El libro de Isaías me transporta a imaginar a un padre, al cual, le llega su hijo con 7 asignaturas suspensas y a pesar de que lo único que debe hacer es estudiar, él hijo le comenta a su padre, que no tiene tiempo. Es un momento frustrante para el padre que se llena de ira y castiga de manera desmedida a su hijo. Luego, la ira pasa y llega el perdón, la reconciliación, porque lo más importante es el amor, la familia.

Pues esto ciertamente es lo que yo veo en Dios. A partir del capítulo 40 del libro de Isaías, el Señor comienza a consolar, a derramar su gracia y su misericordia sobre su pueblo.

Ese pueblo ciego y sordo, que no volvió a ver y a oír hasta que el Señor lo permitió. El Señor levanto el castigo como nosotros levantamos el castigo a nuestros hijos. Y no quiero comparar ni mucho menos, a nosotros con la majestad de Dios, pero si quiero que nos veamos en nuestra manera de actuar, porque juzgamos a veces al Dios que permite que pasemos por momentos difíciles, creyéndonos más justos que Él.

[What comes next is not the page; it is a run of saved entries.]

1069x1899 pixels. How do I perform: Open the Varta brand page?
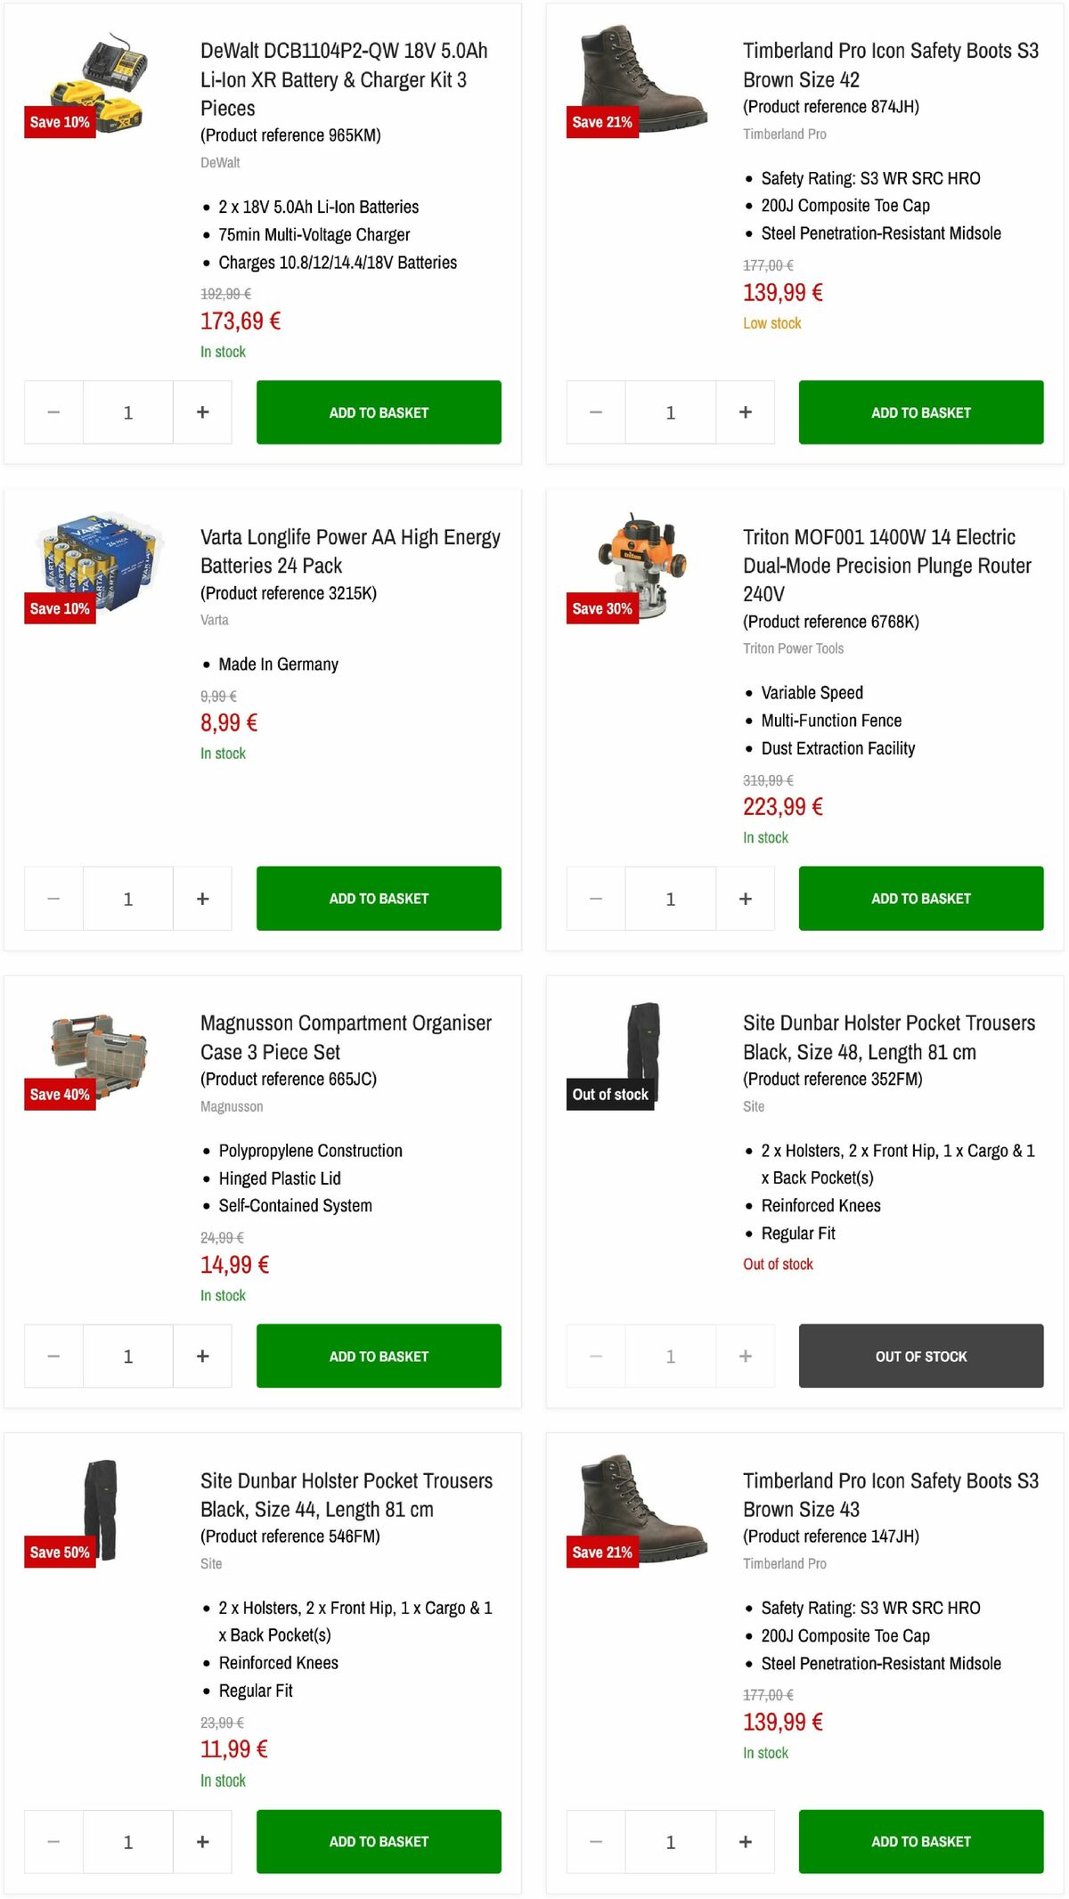click(215, 619)
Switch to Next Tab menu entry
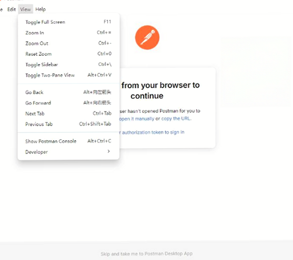 [69, 114]
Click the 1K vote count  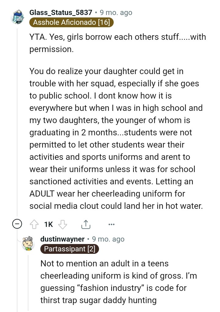[48, 224]
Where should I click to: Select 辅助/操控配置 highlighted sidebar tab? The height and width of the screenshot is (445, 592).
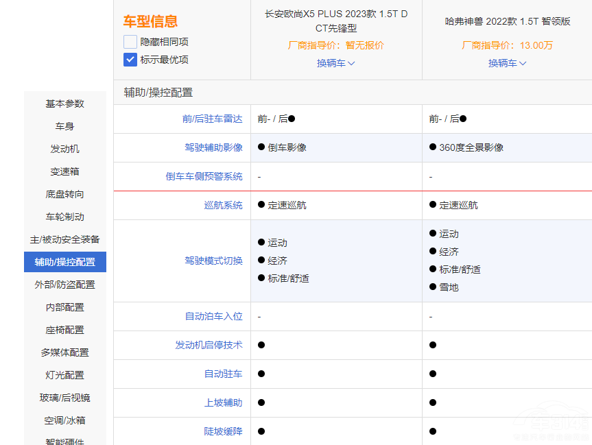(65, 262)
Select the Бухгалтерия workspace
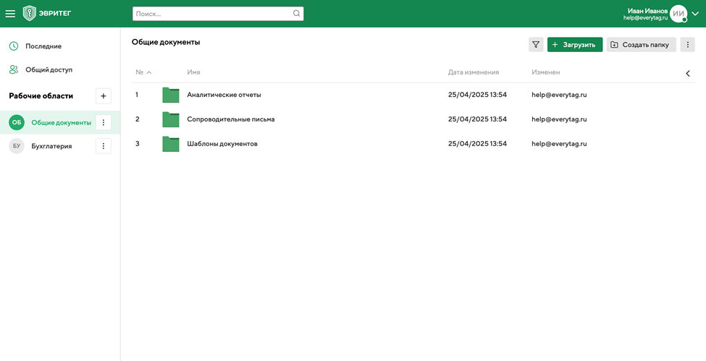706x361 pixels. [51, 146]
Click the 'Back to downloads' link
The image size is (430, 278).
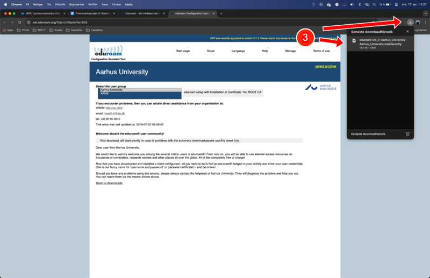[x=109, y=183]
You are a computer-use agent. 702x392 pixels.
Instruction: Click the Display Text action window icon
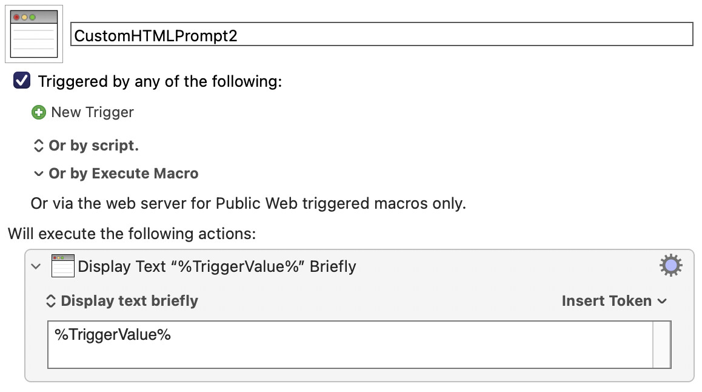click(62, 266)
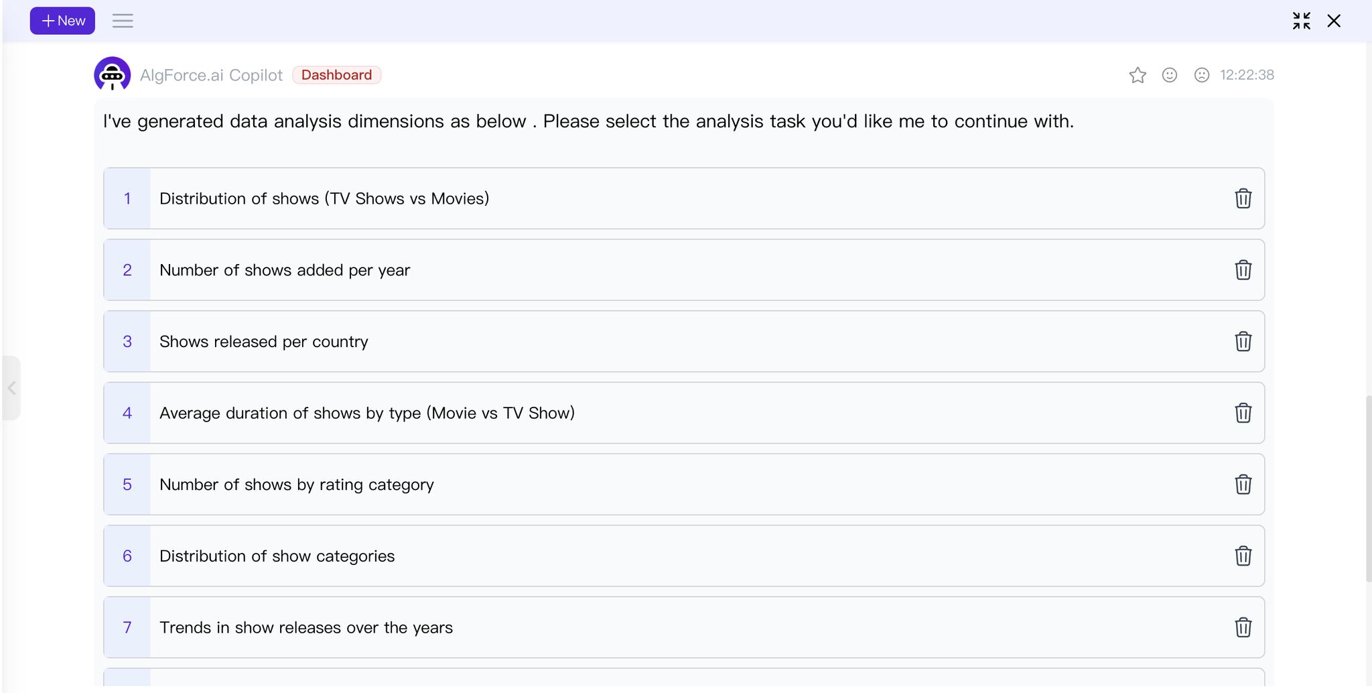Rate response with happy face icon
The image size is (1372, 693).
coord(1170,75)
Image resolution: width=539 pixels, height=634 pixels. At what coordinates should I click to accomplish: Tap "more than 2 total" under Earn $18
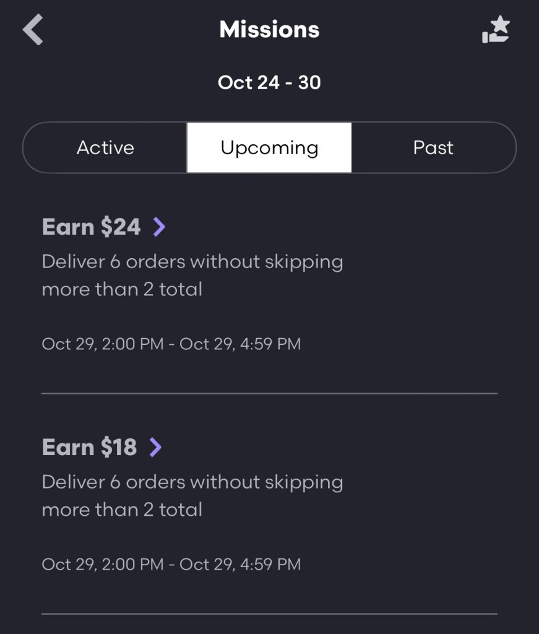tap(122, 510)
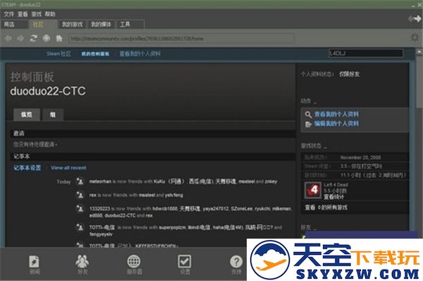Switch to the 我的游戏 tab
Image resolution: width=423 pixels, height=281 pixels.
pyautogui.click(x=73, y=24)
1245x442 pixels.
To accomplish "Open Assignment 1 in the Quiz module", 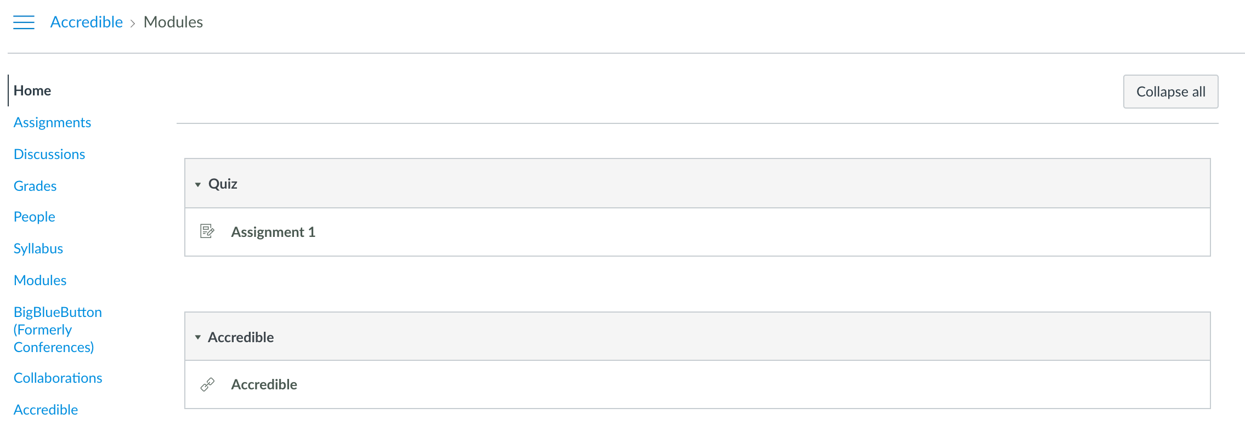I will [x=273, y=231].
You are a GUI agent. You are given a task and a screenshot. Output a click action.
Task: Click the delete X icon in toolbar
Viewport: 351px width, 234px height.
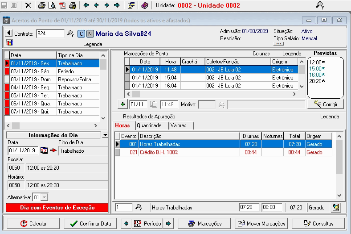click(28, 5)
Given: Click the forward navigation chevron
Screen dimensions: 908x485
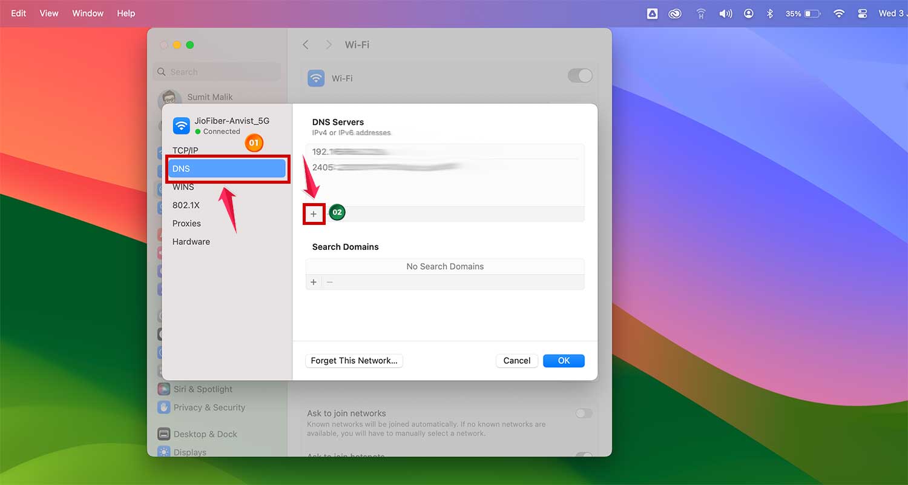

En el capítulo 43 el Señor se identifica. No es un Dios que recién llega, sino es el Dios de la creación, el Dios que nos conoce porque nos creó, nos formó y ha seguido nuestros pasos.

Él es el Dios omnipotente que nos dice en el versículo 1b: No temas porque yo te redimí, te puse nombre, mío eres tú, es decir, que tenemos título de propiedad, tenemos apellido, tenemos representación. Nuestro representante es Cristo, el hijo de Dios.